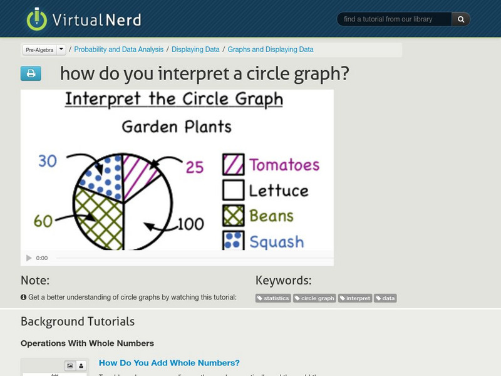Play the circle graph video
This screenshot has width=501, height=376.
point(29,258)
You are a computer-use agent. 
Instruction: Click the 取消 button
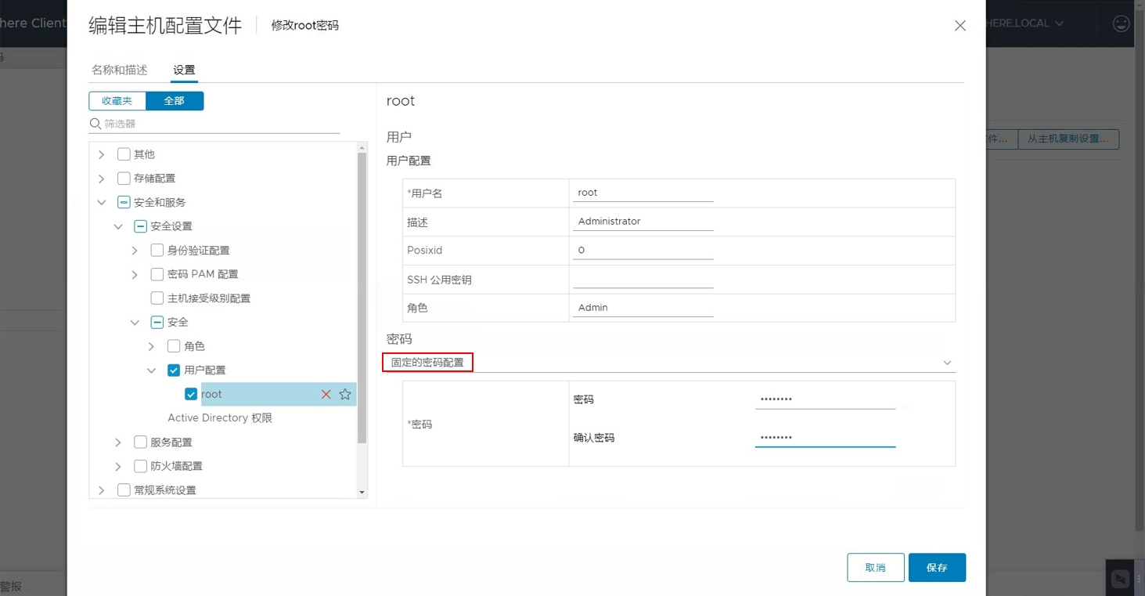point(875,568)
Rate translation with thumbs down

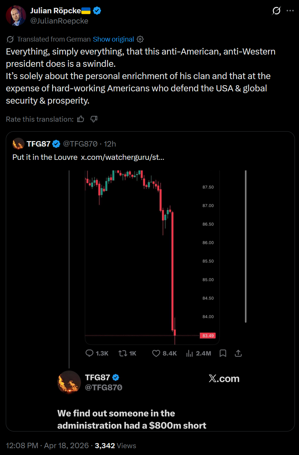(x=94, y=119)
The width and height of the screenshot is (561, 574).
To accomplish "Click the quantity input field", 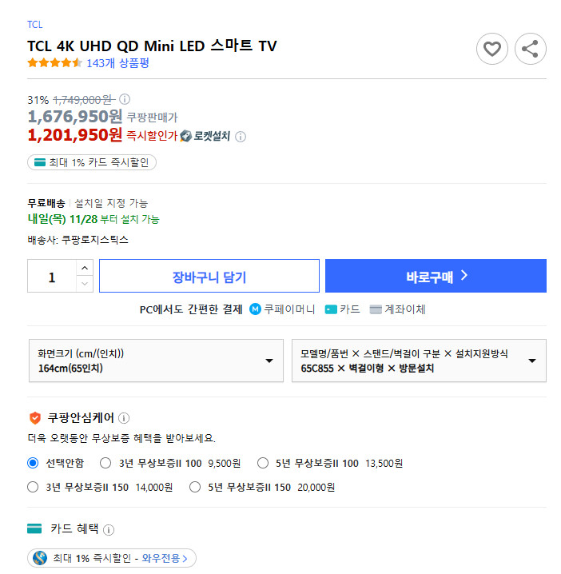I will (52, 277).
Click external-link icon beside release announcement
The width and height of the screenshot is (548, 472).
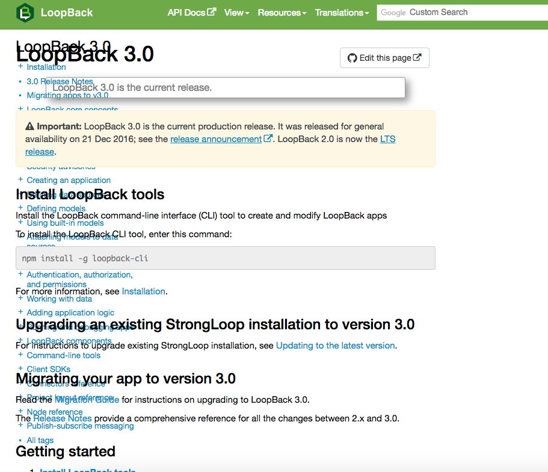pos(269,138)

[Exercise] The result should hold only the lines from the line with "Click external-link icon" through the final line of the records above, copied exactly, with pictures left out.

[Solved exercise]
Click external-link icon beside release announcement
The width and height of the screenshot is (548, 472).
pos(269,138)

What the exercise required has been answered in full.